I simply couldn't get my horse to run, and if it did - such as
when Ron would laughingly pull up alongside me and whip it - it
went too fast! I was terrified of falling off! Up and down hills,
through ravines and gullies, over rocks - I had four hours of this
pain to go? By the time it was over, I hated that horse. Sometimes
Eleanor would slow his bike and ride with me, out of pity, muttering
over and over: "your friend sure can ride a horse.. I've never
seen anyone ride a horse like that.. your friend sure can ride a
horse..."
Yes, Ron was good on a horse.
"It's been some time since I've ridden," he said. "I
think the last time was in Ecuador."
During the tour we inspected plants such as cochineal and types
of cactus used for dyeing and healing, visited an abandoned gold
mine and the shaft of a deep well, and ranged far and wide across
the hills which offered superb views of the plains. When the sun
played deeper into the afternoon, we steered the ponies back for
Santa Ana. I was tremendously relieved.
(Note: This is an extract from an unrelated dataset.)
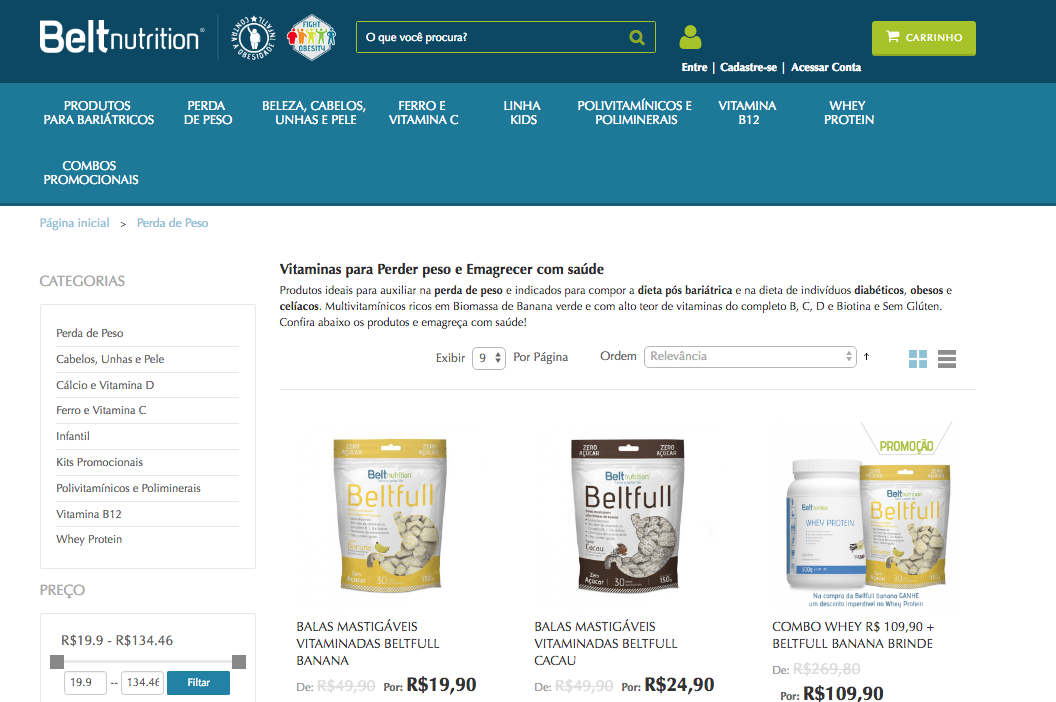The image size is (1056, 702).
Task: Switch to list view
Action: click(947, 359)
Ron and Esaeu galloped off
as per usual, while Eleanor and I opted for an easygoing canter;
even then the nag got agitated by another horse, roaming on its
lonesome along the track - my creature whinnied and began to rear.
This time I knew I was going to get chucked.
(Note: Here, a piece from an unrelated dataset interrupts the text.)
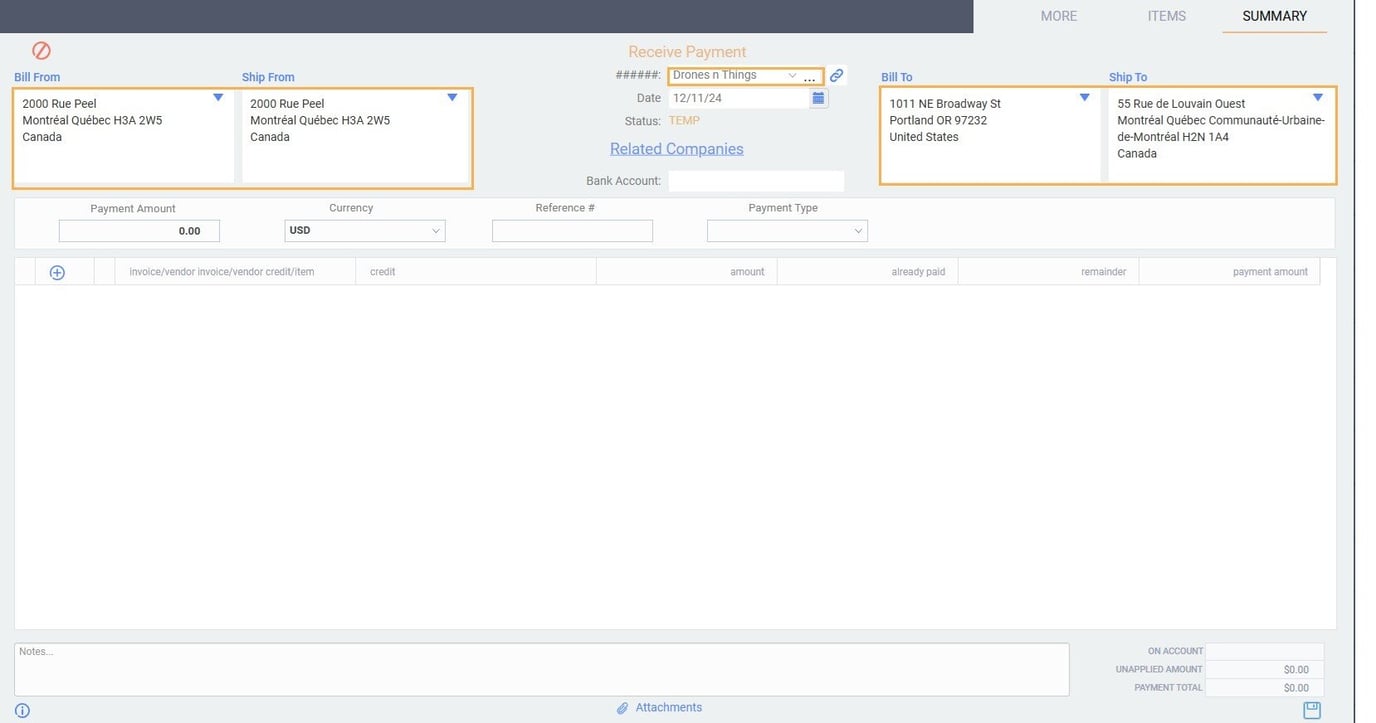The width and height of the screenshot is (1376, 723).
Task: Open the link icon beside Drones n Things
Action: pos(835,73)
"That's it, man," I said firmly, shakily freeing myself
from the horse as Eleanor tried to calm it down. "You ride
the horse, and I'll ride the bike. I know how to ride a bloody bike."
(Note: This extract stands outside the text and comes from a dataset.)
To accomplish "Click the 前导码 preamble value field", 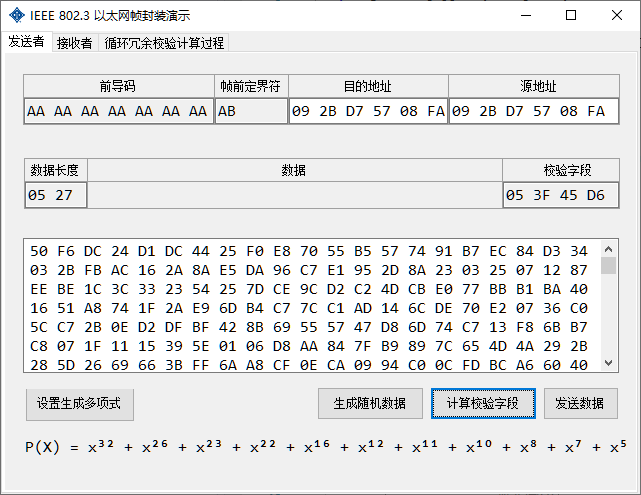I will tap(118, 111).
We finished off the day with Teresa, and returned to Oaxaca City
with Esaeu, thanked him for his company, left him out front of his
house. Later we saw Ian and Margo and after drinks over candlelight
bade them farewell, too. And finally Rogelio saw us to the hotel,
and wished us bon voyage, for this was our last night in Oaxaca
City.
At one stage or another we saw all those people had planned to
meet, and had met and befriended here - all on this last day. Are
friends electric? Ron's email acquaintances had suddenly been made
flesh and blood - and they were good people doing good things in
Oaxaca, each in their own way dedicated to furthering the ideals
of the community in which they lived.
Ron had gained valuable information about the ways in which individual
action is making a collective difference in attitudes toward and
notions of the environment: Rogelio bridging the communication gap
between foreigners and locals, opening up cultures; Shawn and Valerie's
responsible farming, and improving the food supply; Margo and Ian
networking between groups and individuals, learning about new means
of simpler living and disseminating the knowledge in their books;
Teresa and Esaeu assisting the local Zapotec and Mixtec communities
in the eco-friendly management of their regions, who in turn teach
visitors to tread a sensitive balance while still openly enjoying
nature.
...In many ways we'd barely touched on what Oaxaca had to offer
- a number of Prehispanic ruins, towns and villages went unseen,
the purlieu beyond Mitla remained unknown, the route to the Pacific
coast, that high Sierra haul ending in the bed of the tropics, the
Isthmus of Tehuantepec was not experienced - no more time and no
more money, only dreams to be fulfilled another day.